[[ DATASET RECORDS, beginning ]]
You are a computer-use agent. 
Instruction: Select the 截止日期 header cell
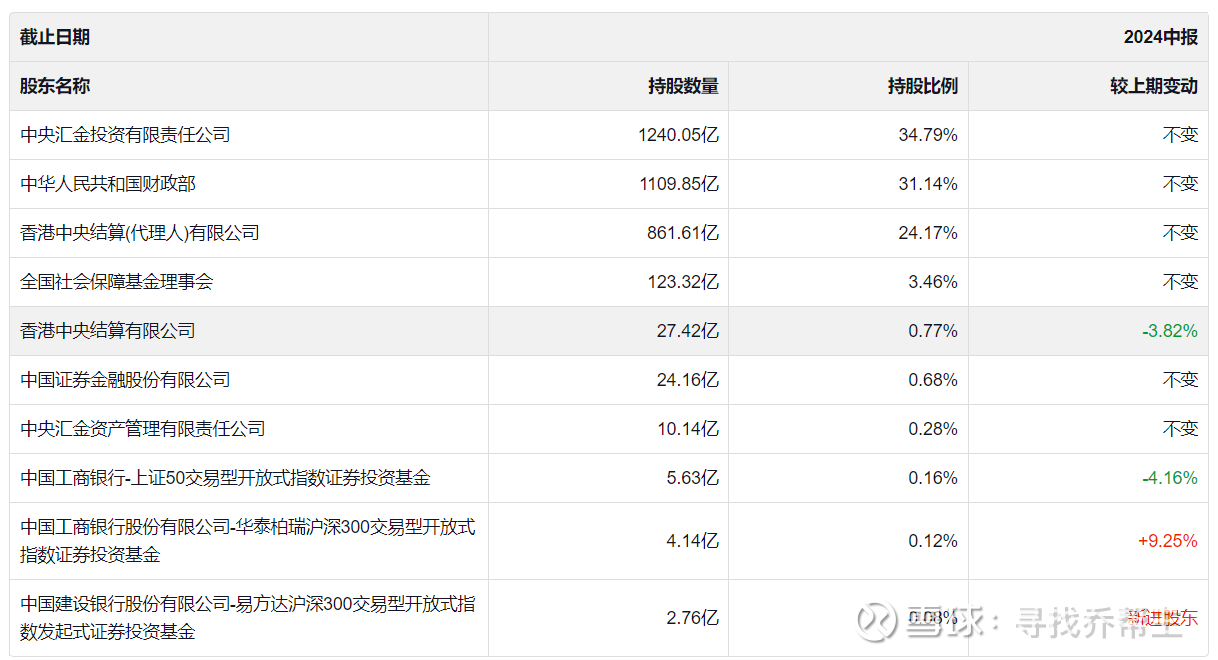pos(55,37)
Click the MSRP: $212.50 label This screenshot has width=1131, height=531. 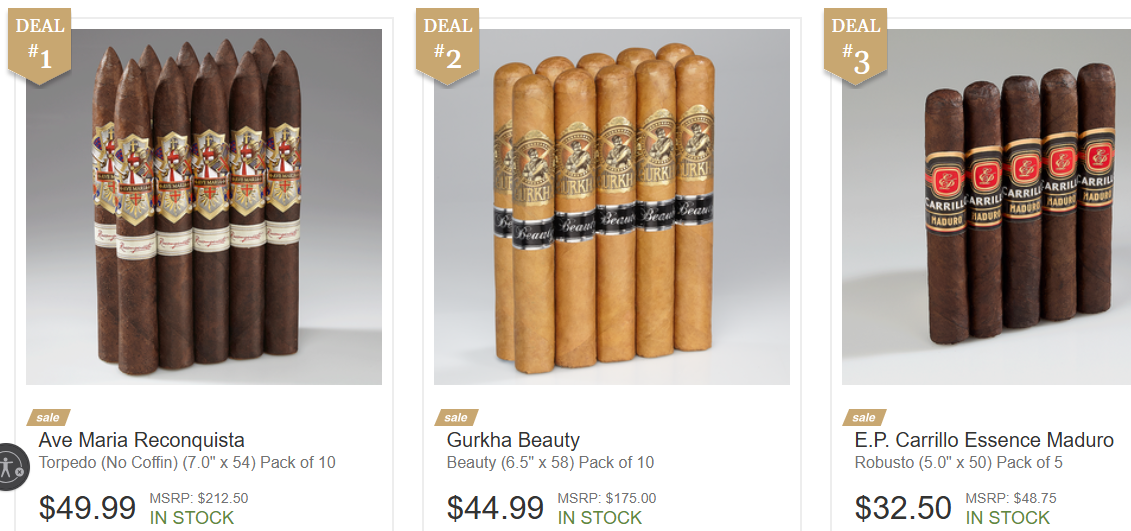[x=199, y=499]
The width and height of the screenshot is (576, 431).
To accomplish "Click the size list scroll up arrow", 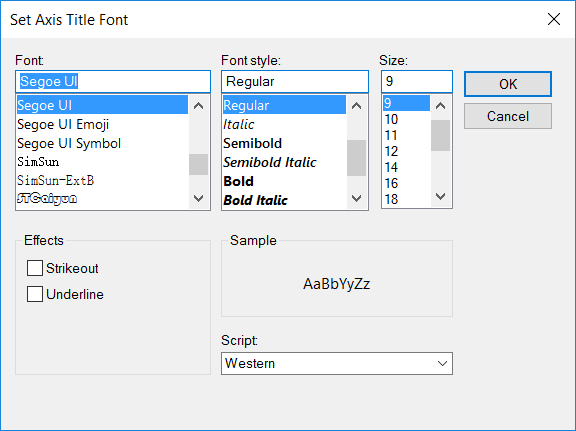I will point(440,106).
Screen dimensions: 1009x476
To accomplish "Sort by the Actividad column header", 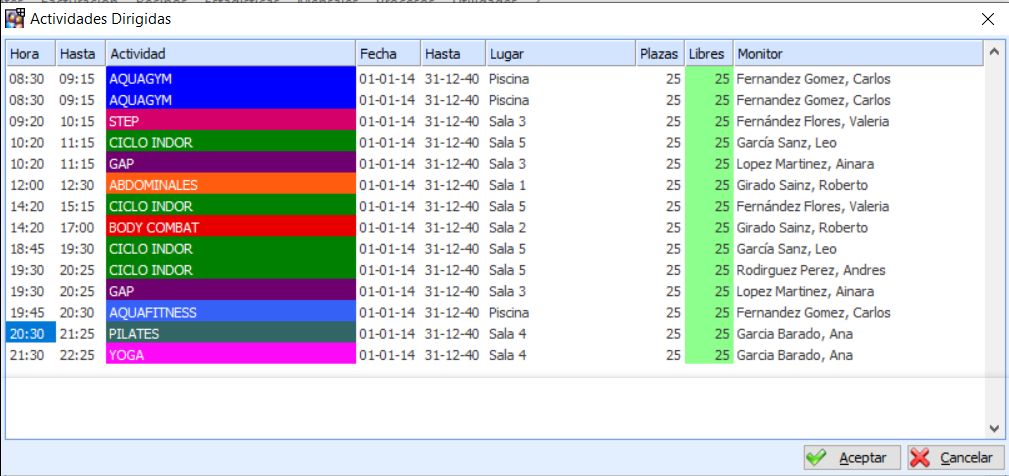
[[ DATASET RECORDS, end ]]
Once you find the line with "Screen dimensions: 1009x476", restate it and every later line of the data word for word, excluding the pictures.

Screen dimensions: 1009x476
To accomplish "Sort by the Actividad column header", 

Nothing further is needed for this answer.